Saturday Symposium: LGBT People on the Margins of Pastoral Care

Hello readers! Happy Saturday. We’re spending our weekend at an ASL retreat. Sarah has been immersed in voice-off environments for a few hours at a time, and the retreat will be Lindsey’s first time using ASL in a completely voice-off situation. For a little more context as to why learning ASL is so important to us, consider reading Lindsey’s reflection from a few weeks ago.

Quick announcement: if you’re planning on attending the next Gay Christian Network Conference in Portland, Oregon, early bird registration ends on October 3. Limited scholarships are available provided you apply before September 30. We attend the conference ever year, and it’s always a fantastic experience.

Now, onto our new Saturday Symposium question:

How this works: It’s very simple. We ask a multi-part question related to a topic we’ve blogged about during the past week or are considering blogging about in the near future, and you, our readers, share your responses in the comments section. Feel free to be open, reflective, and vulnerable…and to challenge us. But as always, be mindful of the comment policy that ends each of our posts.
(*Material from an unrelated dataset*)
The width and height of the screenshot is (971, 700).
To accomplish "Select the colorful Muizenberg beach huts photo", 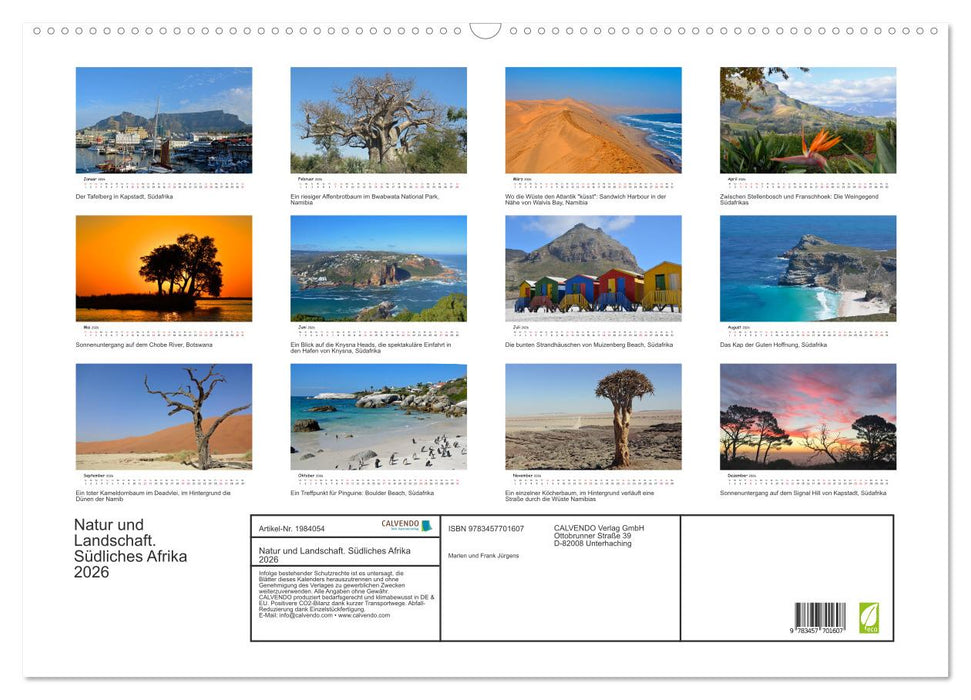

Usually, we respond fairly quickly to each comment, but in order to give you time to think, come back, add more later if you want, and discuss with other readers, we will wait until after Monday to respond to comments on Saturday Symposium questions.

This week’s Saturday Symposium question: This week, we’ve been talking a lot about conventional wisdom when helping an LGBT person discern pathways forward. On Wednesday, we talked about how progressive resources geared especially at those who are coming out frequently suggest that LGB and T lives follow particular trajectories. Yesterday, we expressed our frustration that many conservative churches who say “No” to same-sex marriage also actively campaign against helping LGBT people sort their legal affairs. Today, our questions are: how have you felt on the margins of conservative and/or progressive approaches to directing LGBT people? Do you have positive experiences of people who hold a particular view adapting their approach to speak more directly to your concerns? How has sharing your story with others influenced how these people talk about LGBT people?

We look forward to reading your responses. If you’re concerned about having your comment publicly associated with your name, please consider using the Contact Us page to submit your comment. We can post it under a pseudonym (i.e. John says, “your comment”) or summarize your comment in our own words (i.e. One person observed…). Participating in this kind of public dialogue can be risky, and we want to do what we can to protect you even if that means we preserve your anonymity. Have a wonderful weekend!

Blessings,

Sarah and Lindsey

Comment Policy: Please remember that we, and all others commenting on this blog, are people. Practice kindness. Practice generosity. Practice asking questions. Practice showing love. Practice being human. If your comment is rude, it will be deleted. If you are constantly negative, argumentative, or bullish, you will not be able to comment anymore. We are the sole moderators of the combox.